From Art Journal 78, no. 3 (Fall 2019)

Kaira M. Cabañas. Learning from Madness: Brazilian Modernism and Global Contemporary Art. Chicago: University of Chicago Press, 2018. 240 pp.; 61 b/w ills. $45, $10–45 ebook

Sarah J. Townsend. The Unfinished Art of Theater: Avant-Garde Intellectuals in Mexico and Brazil. Evanston, IL: Northwestern University Press, 2018. 312 pp.; 35 b/w ills. $99.95, $34.95 paper, $34.95 ebook


Latin America has long occupied a precarious position within a “global” history of modernism written from the center: the region’s art has been either dismissed as derivative or celebrated for ocular affinity with “mainstream” Euro-American forms. Although the past few decades have seen a proliferation of serious scholarship on post–World War II Latin American art, the prewar period has garnered significantly less attention. At least part of this neglect derives from the comparative scarcity of painters and sculptors working in the region in the 1920s and the dominance of social realism in the 1930s and 1940s, often slighted as anachronistic and doctrinaire. Two new studies redress these gaps by looking beyond avant-garde art as traditionally conceived and mining sources more germane to the specificities of Latin America’s discrepant modernities. Sarah J. Townsend’s The Unfinished Art of Theater: Avant-Garde Intellectuals in Mexico and Brazil explores an array of performative gestures broadly classified as “theater” to understand what it meant to be “avant-garde” in the 1920s and 1930s on capitalism’s periphery, where development and underdevelopment were part and parcel of a single modernist project. Kaira M. Cabañas’s Learning from Madness: Brazilian Modernism and Global Contemporary Art, in turn, examines the influence of the art of psychiatric patients on emergent theories and institutions of modern art in Brazil from the 1920s to the 1960s. Brazil’s singular impulse to position the art of the insane not as expressions of pure alterity but as internal to a local discourse of modernism provides a cogent model of provincial specificity by which Cabañas rethinks notions of “inclusion” as they play out in the “global” contemporary.1 Read together, these books suggest both the revisionist promise and the methodological challenge of writing a genuinely global art history able to evaluate local modernism on its own terms and treat modernity not as universal but as complex, heterogeneous, and fundamentally situated.

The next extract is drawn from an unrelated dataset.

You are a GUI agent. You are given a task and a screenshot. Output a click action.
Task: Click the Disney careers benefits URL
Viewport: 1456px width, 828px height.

A situated history of modernism by no means implies isolation, as these volumes attest. The curious appearance of a drawing by an “unknown psychiatric patient from São Paulo” in a Parisian exhibition of art brut organized by Jean Dubuffet in 1949 constitutes a signal event in Learning from Madness, establishing a flurry of intellectual and artistic exchange in both directions across the Atlantic. The international notoriety of noted Brazilian physician Osório César explains the inclusion of the painting, which also exemplifies the cross-cultural development of modernism and advances globalization’s timeline by half a century. César is one of the central protagonists in Cabañas’s study; his research on the art of his patients at the Juquery hospital outside São Paulo in the 1920s established him among a pioneering psychiatric coterie that included renowned German physician/art historian Hans Prinzhorn. Like Prinzhorn, César was also an art critic who published widely on modern art. Yet Cabañas’s close reading of their early writings yields subtle albeit consequential distinctions in their clinical and critical approaches to patient art. Cabañas argues that Prinzhorn’s use of patient art as a diagnostic tool preserved the patient’s marginality, reifying the pure alterity that attracted Surrealists and other European modernists to the art of the alienated (as the Surrealists would have called it). César, in contrast, employed psychoanalytic theory to interpret the art’s symbolism, preserving the objects’ autonomy while positioning patient art within a broader engagement among Brazilian modernists with the writings of Sigmund Freud.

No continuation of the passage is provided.